About Hausa Language
Hausa is the Chadic language with the largest number of speakers, spoken as a first language by about 24 million people, and as a second language by about 15 million more.
Hausa belongs to the West Chadic languages subgroup of the Chadic languages group, which in turn is part of the Afro-Asiatic language family.
Native speakers of Hausa, the Hausa people are mostly to be found in the African country of Niger and in the north of Nigeria, but the language is used as a lingua franca (similar to Swahili in East Africa) in a much larger swathe of West Africa (Accra, Abidjan, Dakar, Lomé, Cotonou, Bamako, Conakry, Ouagadougou, etc.) and Central Africa (Douala, Yaoundé, Maroua, Garoua, N'djaména, Bangui, Libreville, etc.), particularly amongst Muslims. Radio stations like BBC, Radio France Internationale, China Radio International, Voice of Russia, Voice of America, Deutsche Welle, and IRIB broadcast in Hausa. It is taught at universities in Africa and around the world.
Traditional Hausa Dialects:
The Kano dialect is the 'standard' variety of Hausa. The BBC, Deutsche Welle and Voice of America offer Hausa Services on its international news web site using Kananci as standard.
Ghanaian Hausa Dialect
The Ghanaian Hausa dialect (Gaananci), forms a separate group, as it is falls outside of the contiguous Hausa-dominant area, and is usually identified by the use of c for ky, and j for gy. This is attributed to the fact that Gaananci was historically isolated from the other Hausa dialects. Despite this difference, grammatical similarities between Sakkwatanci and Ghanaian Hausa determine that the dialect was derived from Western Hausa.
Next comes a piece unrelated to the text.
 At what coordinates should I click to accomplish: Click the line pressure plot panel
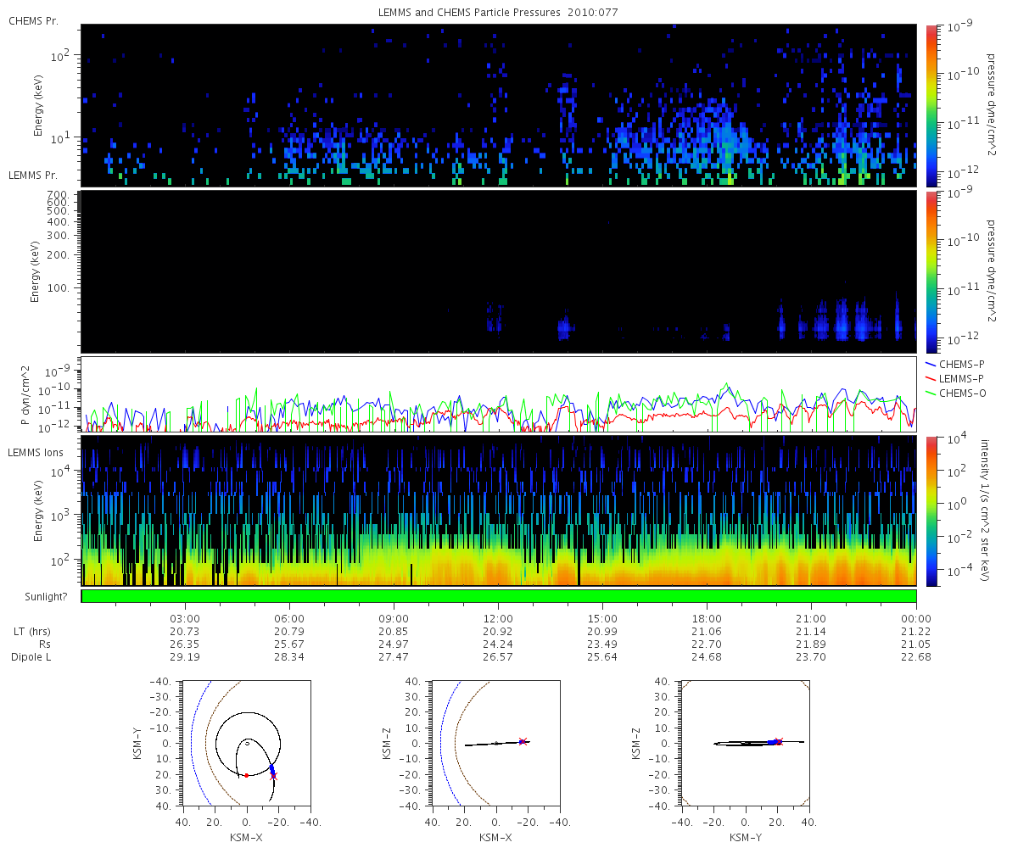click(499, 394)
Hausa is also widely spoken by non-native Gur and Mande Ghanaian Muslims, but differs from Gaananci, and rather follows the description below of non-native Hausa dialects.
Non-native Hausa is a term which defines the Hausa language as spoken by non-native speakers (especially as Hausa language is used as a lingua franca in West Africa). Non-native pronunciation vastly differs from native pronunciation by way of key omissions of implosive and ejective consonants present in native Hausa dialects, such as ɗ, ɓ and kʼ/ƙ, which are pronounced by non-native speakers as d, b and k respectively. This presents confusion among non-native and native Hausa speakers, as there exists a lack of difference between the pronunciation of words like daidai (correct) and ɗaiɗai (one-by-one) in non-native Hausa. Another difference between native and non-native Hausa is the omission of vowel length in words and change in the standard tone of native Hausa dialects (ranging from native Fulani and Tuareg Hausa-speakers omitting tone altogether, to Hausa speakers with Gur or Yoruba mother tongues using additional tonal structures similar to those used in their native languages). Use of Masculine and Feminine Gender nouns and sentence structure are usually omitted or interchanged, and many native Hausa nouns and verbs are substituted for non-native terms from local languages.
Non-native speakers of Hausa number around 15 million, and in some areas live in close proximity to native Hausa.
Barikanchi is a pidgin formerly used in the military of Nigeria.